Join Paul Gillies to explore Uncommon Law, Ancient Roads, and Other Ruminations on Vermont Legal History.
The 25 essays collected in this new book from the Vermont Historical Society examine the foundations of legal thought in Vermont, historical issues ranging from log drives to the keeping of sheep to blue laws, the state’s legal luminaries, and contemporary issues including ancient roads and Act 250.
Vermont was born in conflict and existed as an independent political community until becoming the 14th state in 1791. During those early years Vermonters had to chart their own course in matters of law. From these unique origins, the history of law in Vermont traces the evolution of social and economic developments over time and provides a fascinating lens for understanding the history of the Green Mountain State.
Former Governor James Douglas says, “Everyone interested in how we evolved into such a special place needs to read this book.”

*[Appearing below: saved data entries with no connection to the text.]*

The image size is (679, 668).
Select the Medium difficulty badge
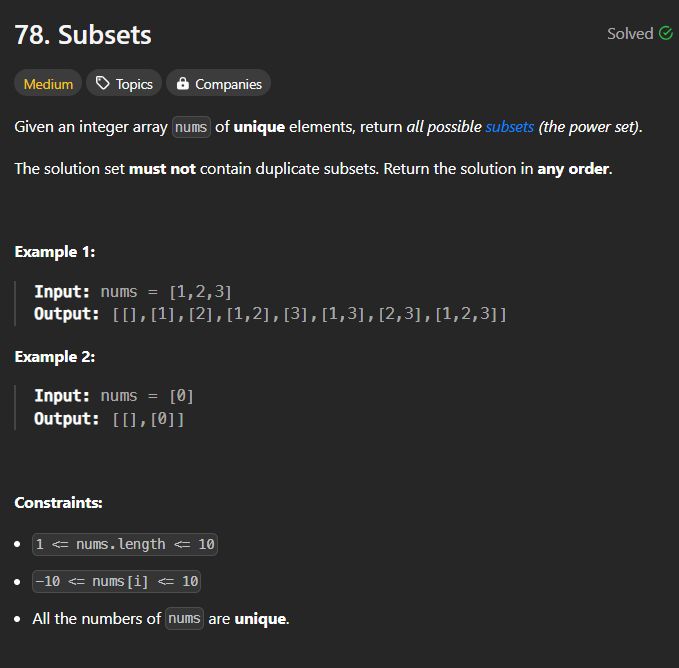(x=48, y=83)
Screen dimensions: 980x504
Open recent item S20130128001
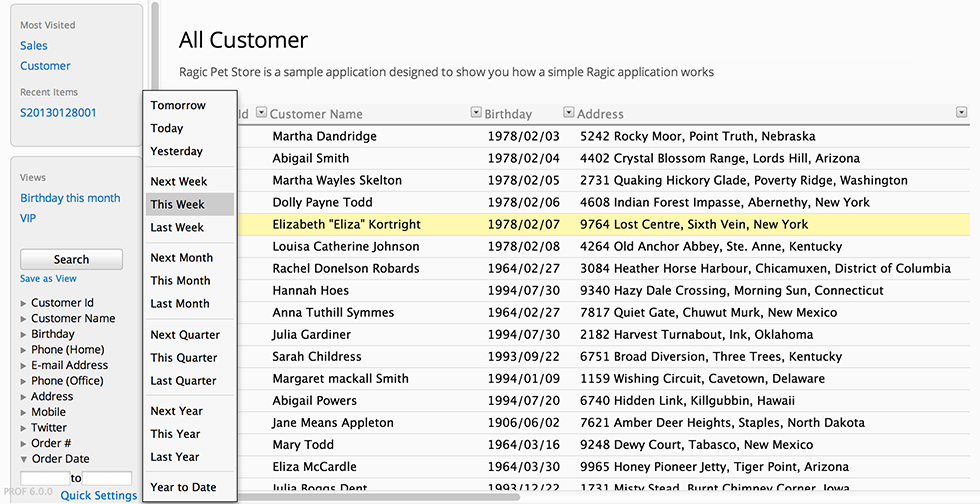58,113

Paul S. Gillies is a partner in the Montpelier law firm of Tarrant, Gillies, Merriman & Richardson. He co-edited The Records of the Vermont Council of Censors (1991) with D. Gregory Sanford, and wrote A Book of Opinions (1993) with James H. Douglas and A Place to Pass Through: Berlin, Vermont 1820–1991 (1992). He is a co-founder of the Vermont Judicial History Society and the Vermont Institute for Government. A former Vermont Deputy Secretary of State, he is presently Moderator of the Town of Berlin.